Stored items:
*** Block opens ***

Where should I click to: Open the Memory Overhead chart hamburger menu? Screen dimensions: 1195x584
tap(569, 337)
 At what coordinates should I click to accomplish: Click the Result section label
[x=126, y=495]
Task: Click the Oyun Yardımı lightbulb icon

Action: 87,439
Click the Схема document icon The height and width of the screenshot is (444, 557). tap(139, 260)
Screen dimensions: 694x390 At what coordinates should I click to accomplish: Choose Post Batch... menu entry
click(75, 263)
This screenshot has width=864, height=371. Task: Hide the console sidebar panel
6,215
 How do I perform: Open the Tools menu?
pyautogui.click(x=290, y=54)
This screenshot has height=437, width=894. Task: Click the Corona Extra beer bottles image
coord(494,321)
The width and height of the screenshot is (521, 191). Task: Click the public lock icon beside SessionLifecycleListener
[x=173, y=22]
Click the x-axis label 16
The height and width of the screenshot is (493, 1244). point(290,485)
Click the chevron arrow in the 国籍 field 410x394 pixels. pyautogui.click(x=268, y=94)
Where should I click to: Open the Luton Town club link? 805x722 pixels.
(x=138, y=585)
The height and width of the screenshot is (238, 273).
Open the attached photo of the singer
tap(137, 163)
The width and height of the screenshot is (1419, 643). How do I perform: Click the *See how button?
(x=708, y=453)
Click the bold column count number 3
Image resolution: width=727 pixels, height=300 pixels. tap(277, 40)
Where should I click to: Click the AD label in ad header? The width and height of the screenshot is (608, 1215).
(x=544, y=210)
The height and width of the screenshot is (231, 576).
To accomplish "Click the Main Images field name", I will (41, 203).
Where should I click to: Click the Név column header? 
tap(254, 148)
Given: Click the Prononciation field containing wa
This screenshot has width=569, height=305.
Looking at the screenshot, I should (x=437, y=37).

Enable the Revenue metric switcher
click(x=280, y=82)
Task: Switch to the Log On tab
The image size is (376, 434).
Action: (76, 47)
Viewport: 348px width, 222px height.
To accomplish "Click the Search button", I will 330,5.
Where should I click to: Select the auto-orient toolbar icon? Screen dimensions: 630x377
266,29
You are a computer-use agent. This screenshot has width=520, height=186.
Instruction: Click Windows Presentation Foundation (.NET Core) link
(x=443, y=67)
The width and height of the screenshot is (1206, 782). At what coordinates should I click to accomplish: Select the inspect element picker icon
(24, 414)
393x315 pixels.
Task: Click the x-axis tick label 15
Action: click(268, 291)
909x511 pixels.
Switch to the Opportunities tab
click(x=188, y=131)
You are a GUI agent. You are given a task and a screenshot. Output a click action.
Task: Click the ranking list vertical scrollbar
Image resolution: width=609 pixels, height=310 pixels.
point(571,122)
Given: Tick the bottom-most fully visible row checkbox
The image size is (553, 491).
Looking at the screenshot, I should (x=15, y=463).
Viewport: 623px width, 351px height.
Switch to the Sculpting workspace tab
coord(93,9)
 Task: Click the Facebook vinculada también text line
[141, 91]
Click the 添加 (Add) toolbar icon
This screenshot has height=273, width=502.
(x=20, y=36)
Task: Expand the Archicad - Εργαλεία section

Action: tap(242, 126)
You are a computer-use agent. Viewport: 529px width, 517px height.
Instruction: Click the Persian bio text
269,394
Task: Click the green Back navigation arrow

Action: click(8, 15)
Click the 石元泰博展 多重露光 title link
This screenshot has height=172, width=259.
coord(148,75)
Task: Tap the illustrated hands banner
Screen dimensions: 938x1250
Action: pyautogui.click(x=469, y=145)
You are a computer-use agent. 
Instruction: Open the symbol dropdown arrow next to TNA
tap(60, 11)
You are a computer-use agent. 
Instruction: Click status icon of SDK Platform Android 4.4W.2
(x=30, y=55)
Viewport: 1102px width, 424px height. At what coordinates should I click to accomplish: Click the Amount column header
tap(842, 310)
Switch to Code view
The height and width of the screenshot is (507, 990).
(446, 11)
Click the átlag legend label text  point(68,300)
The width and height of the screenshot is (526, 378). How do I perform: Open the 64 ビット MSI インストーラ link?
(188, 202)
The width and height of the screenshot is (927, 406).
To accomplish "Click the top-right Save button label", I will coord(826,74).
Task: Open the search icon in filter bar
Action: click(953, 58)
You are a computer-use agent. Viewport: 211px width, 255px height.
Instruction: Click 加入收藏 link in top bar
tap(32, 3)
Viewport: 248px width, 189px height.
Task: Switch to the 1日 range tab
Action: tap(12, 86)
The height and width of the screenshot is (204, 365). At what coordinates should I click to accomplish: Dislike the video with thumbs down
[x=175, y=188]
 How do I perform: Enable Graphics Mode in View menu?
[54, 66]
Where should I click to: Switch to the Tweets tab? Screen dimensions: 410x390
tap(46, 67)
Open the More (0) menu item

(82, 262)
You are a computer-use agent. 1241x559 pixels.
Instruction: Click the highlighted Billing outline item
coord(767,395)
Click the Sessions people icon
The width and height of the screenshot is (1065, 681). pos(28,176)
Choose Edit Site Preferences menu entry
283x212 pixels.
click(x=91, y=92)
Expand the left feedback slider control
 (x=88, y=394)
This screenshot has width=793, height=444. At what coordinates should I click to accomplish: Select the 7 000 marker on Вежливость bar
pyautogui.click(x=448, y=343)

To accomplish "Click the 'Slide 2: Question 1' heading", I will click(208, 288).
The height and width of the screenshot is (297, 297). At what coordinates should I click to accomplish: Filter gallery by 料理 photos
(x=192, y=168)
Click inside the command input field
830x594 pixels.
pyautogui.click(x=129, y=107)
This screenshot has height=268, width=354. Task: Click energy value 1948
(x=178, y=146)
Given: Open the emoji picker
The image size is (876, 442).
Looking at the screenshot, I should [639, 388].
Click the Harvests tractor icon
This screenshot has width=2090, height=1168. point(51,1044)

*** Block closes ***

WHAT TO WORK ON | Each line from the one containing "Click the átlag" through the last line of the entries above is to be returned exactly, and no others.

ANSWER SPACE |
Click the átlag legend label text  point(68,300)
The width and height of the screenshot is (526, 378). How do I perform: Open the 64 ビット MSI インストーラ link?
(188, 202)
The width and height of the screenshot is (927, 406).
To accomplish "Click the top-right Save button label", I will coord(826,74).
Task: Open the search icon in filter bar
Action: click(953, 58)
You are a computer-use agent. Viewport: 211px width, 255px height.
Instruction: Click 加入收藏 link in top bar
tap(32, 3)
Viewport: 248px width, 189px height.
Task: Switch to the 1日 range tab
Action: tap(12, 86)
The height and width of the screenshot is (204, 365). At what coordinates should I click to accomplish: Dislike the video with thumbs down
[x=175, y=188]
 How do I perform: Enable Graphics Mode in View menu?
[54, 66]
Where should I click to: Switch to the Tweets tab? Screen dimensions: 410x390
tap(46, 67)
Open the More (0) menu item

(82, 262)
You are a computer-use agent. 1241x559 pixels.
Instruction: Click the highlighted Billing outline item
coord(767,395)
Click the Sessions people icon
The width and height of the screenshot is (1065, 681). pos(28,176)
Choose Edit Site Preferences menu entry
283x212 pixels.
click(x=91, y=92)
Expand the left feedback slider control
 (x=88, y=394)
This screenshot has width=793, height=444. At what coordinates should I click to accomplish: Select the 7 000 marker on Вежливость bar
pyautogui.click(x=448, y=343)

To accomplish "Click the 'Slide 2: Question 1' heading", I will click(208, 288).
The height and width of the screenshot is (297, 297). At what coordinates should I click to accomplish: Filter gallery by 料理 photos
(x=192, y=168)
Click inside the command input field
830x594 pixels.
pyautogui.click(x=129, y=107)
This screenshot has height=268, width=354. Task: Click energy value 1948
(x=178, y=146)
Given: Open the emoji picker
The image size is (876, 442).
Looking at the screenshot, I should [639, 388].
Click the Harvests tractor icon
This screenshot has width=2090, height=1168. point(51,1044)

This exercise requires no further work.